═════ Exercise data ═════
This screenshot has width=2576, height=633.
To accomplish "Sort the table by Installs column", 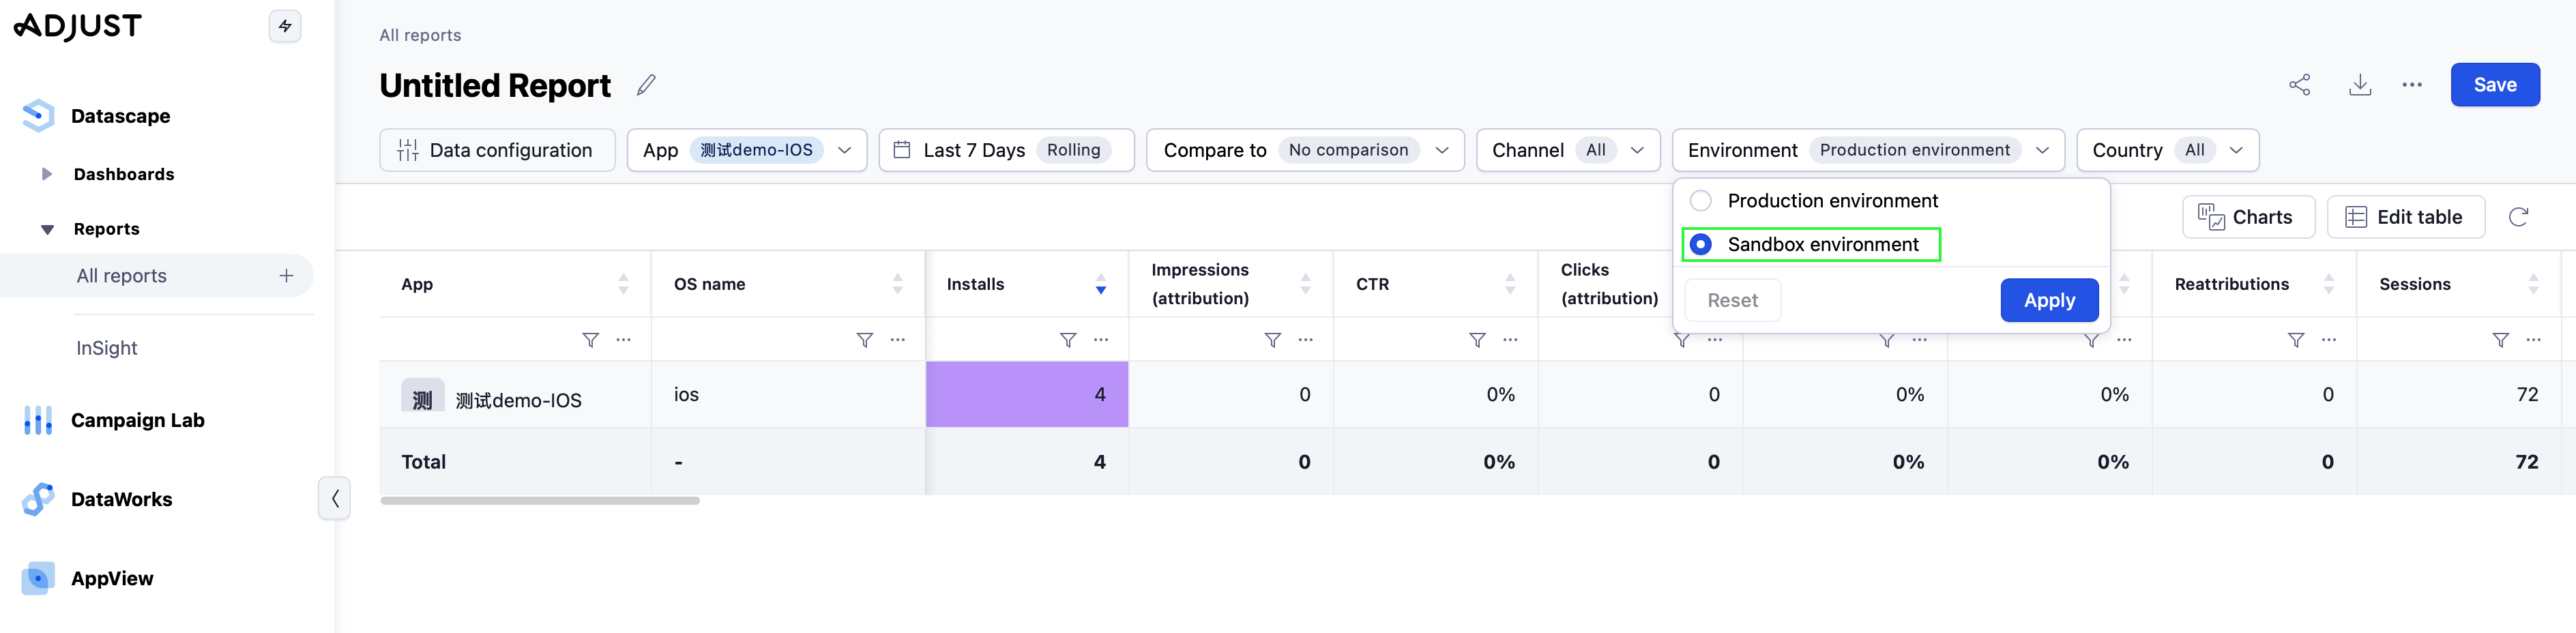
═════
═════ Exercise data ═════
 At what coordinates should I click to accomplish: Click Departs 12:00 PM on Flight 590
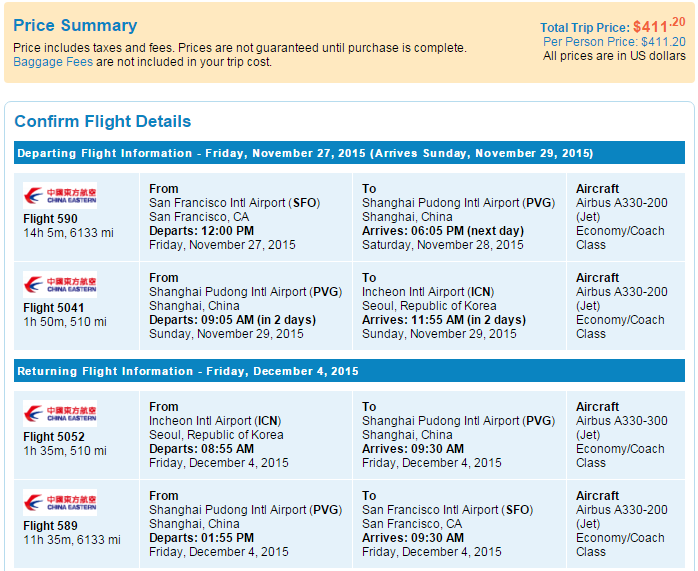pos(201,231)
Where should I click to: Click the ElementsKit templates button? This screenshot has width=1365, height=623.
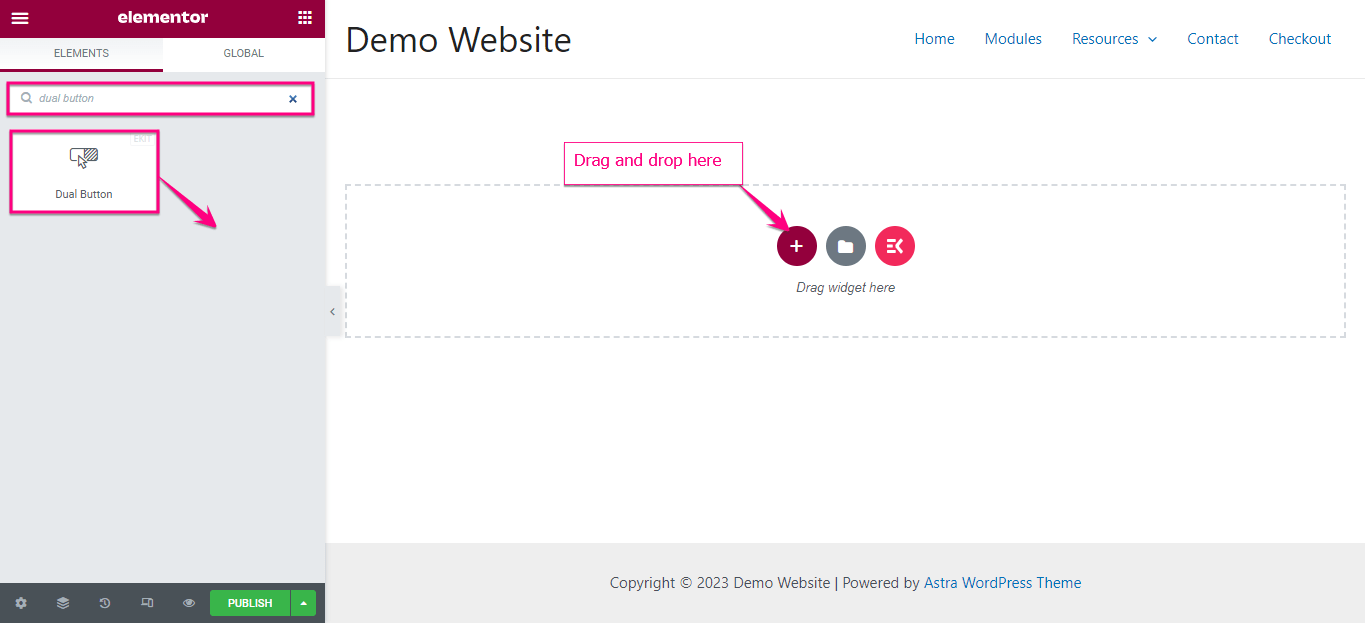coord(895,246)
═════
» **Exercise aim**
Above are some entries; copy exactly the lines from the line with "This screenshot has width=2576, height=633." through the line with "the table by", both included, but none of the pictures.

» **Response to this exercise**
This screenshot has width=2576, height=633.
To accomplish "Sort the table by Installs column", 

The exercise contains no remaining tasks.